YOUR TASK:
Please express every line of the listing below as a JSON list of strings, one string per line, with blank lines left out.

A portion of a data file:
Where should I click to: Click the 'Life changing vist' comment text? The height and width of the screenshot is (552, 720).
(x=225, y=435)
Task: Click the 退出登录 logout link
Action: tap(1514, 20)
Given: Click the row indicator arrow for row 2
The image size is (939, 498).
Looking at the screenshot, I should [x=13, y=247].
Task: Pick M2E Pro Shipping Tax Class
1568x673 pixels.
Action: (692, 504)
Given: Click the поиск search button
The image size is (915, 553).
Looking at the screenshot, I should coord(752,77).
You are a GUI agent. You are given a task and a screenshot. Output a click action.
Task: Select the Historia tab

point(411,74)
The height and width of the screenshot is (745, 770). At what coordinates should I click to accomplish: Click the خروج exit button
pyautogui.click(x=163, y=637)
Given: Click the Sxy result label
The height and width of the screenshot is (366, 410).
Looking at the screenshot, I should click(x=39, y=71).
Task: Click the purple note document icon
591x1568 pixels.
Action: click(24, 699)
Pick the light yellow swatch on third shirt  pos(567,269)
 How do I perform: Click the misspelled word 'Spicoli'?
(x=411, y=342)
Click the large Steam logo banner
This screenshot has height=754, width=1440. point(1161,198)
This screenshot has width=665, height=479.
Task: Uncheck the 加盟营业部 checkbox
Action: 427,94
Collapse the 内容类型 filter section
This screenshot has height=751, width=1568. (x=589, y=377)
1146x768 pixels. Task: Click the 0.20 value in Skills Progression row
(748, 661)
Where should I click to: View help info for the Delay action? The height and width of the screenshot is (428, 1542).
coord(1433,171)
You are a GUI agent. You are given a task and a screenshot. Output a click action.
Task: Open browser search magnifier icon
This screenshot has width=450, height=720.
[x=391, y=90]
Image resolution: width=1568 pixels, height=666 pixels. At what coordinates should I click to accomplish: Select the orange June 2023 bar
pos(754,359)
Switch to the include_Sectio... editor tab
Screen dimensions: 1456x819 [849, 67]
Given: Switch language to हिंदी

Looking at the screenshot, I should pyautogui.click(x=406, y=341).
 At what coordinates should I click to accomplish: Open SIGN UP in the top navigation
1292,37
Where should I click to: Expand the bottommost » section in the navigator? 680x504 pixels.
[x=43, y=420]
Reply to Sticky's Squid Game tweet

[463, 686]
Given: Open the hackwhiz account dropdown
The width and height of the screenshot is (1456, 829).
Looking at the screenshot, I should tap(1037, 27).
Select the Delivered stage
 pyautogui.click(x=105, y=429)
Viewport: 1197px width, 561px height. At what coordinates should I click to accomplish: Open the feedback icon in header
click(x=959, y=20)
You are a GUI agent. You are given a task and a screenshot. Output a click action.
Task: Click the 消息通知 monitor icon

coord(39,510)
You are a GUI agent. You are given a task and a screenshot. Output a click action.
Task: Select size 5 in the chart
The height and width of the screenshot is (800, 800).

RESULT OF THIS EXERCISE:
[
  "Where should I click to: Click the 'Life changing vist' comment text? The height and width of the screenshot is (552, 720).",
  "(x=225, y=435)",
  "Task: Click the 退出登录 logout link",
  "Action: tap(1514, 20)",
  "Given: Click the row indicator arrow for row 2",
  "The image size is (939, 498).",
  "Looking at the screenshot, I should [x=13, y=247].",
  "Task: Pick M2E Pro Shipping Tax Class",
  "1568x673 pixels.",
  "Action: (692, 504)",
  "Given: Click the поиск search button",
  "The image size is (915, 553).",
  "Looking at the screenshot, I should coord(752,77).",
  "You are a GUI agent. You are given a task and a screenshot. Output a click action.",
  "Task: Select the Historia tab",
  "point(411,74)",
  "The height and width of the screenshot is (745, 770). At what coordinates should I click to accomplish: Click the خروج exit button",
  "pyautogui.click(x=163, y=637)",
  "Given: Click the Sxy result label",
  "The height and width of the screenshot is (366, 410).",
  "Looking at the screenshot, I should click(x=39, y=71).",
  "Task: Click the purple note document icon",
  "591x1568 pixels.",
  "Action: click(24, 699)",
  "Pick the light yellow swatch on third shirt  pos(567,269)",
  " How do I perform: Click the misspelled word 'Spicoli'?",
  "(x=411, y=342)",
  "Click the large Steam logo banner",
  "This screenshot has height=754, width=1440. point(1161,198)",
  "This screenshot has width=665, height=479.",
  "Task: Uncheck the 加盟营业部 checkbox",
  "Action: 427,94",
  "Collapse the 内容类型 filter section",
  "This screenshot has height=751, width=1568. (x=589, y=377)",
  "1146x768 pixels. Task: Click the 0.20 value in Skills Progression row",
  "(748, 661)",
  "Where should I click to: View help info for the Delay action? The height and width of the screenshot is (428, 1542).",
  "coord(1433,171)",
  "You are a GUI agent. You are given a task and a screenshot. Output a click action.",
  "Task: Open browser search magnifier icon",
  "This screenshot has width=450, height=720.",
  "[x=391, y=90]",
  "Image resolution: width=1568 pixels, height=666 pixels. At what coordinates should I click to accomplish: Select the orange June 2023 bar",
  "pos(754,359)",
  "Switch to the include_Sectio... editor tab",
  "Screen dimensions: 1456x819 [849, 67]",
  "Given: Switch language to हिंदी",
  "Looking at the screenshot, I should pyautogui.click(x=406, y=341).",
  " At what coordinates should I click to accomplish: Open SIGN UP in the top navigation",
  "1292,37",
  "Where should I click to: Expand the bottommost » section in the navigator? 680x504 pixels.",
  "[x=43, y=420]",
  "Reply to Sticky's Squid Game tweet",
  "[463, 686]",
  "Given: Open the hackwhiz account dropdown",
  "The width and height of the screenshot is (1456, 829).",
  "Looking at the screenshot, I should tap(1037, 27).",
  "Select the Delivered stage",
  " pyautogui.click(x=105, y=429)",
  "Viewport: 1197px width, 561px height. At what coordinates should I click to accomplish: Open the feedback icon in header",
  "click(x=959, y=20)",
  "You are a GUI agent. You are given a task and a screenshot. Output a click action.",
  "Task: Click the 消息通知 monitor icon",
  "coord(39,510)",
  "You are a GUI agent. You are given a task and a screenshot. Output a click action.",
  "Task: Select size 5 in the chart",
  "The height and width of the screenshot is (800, 800)."
]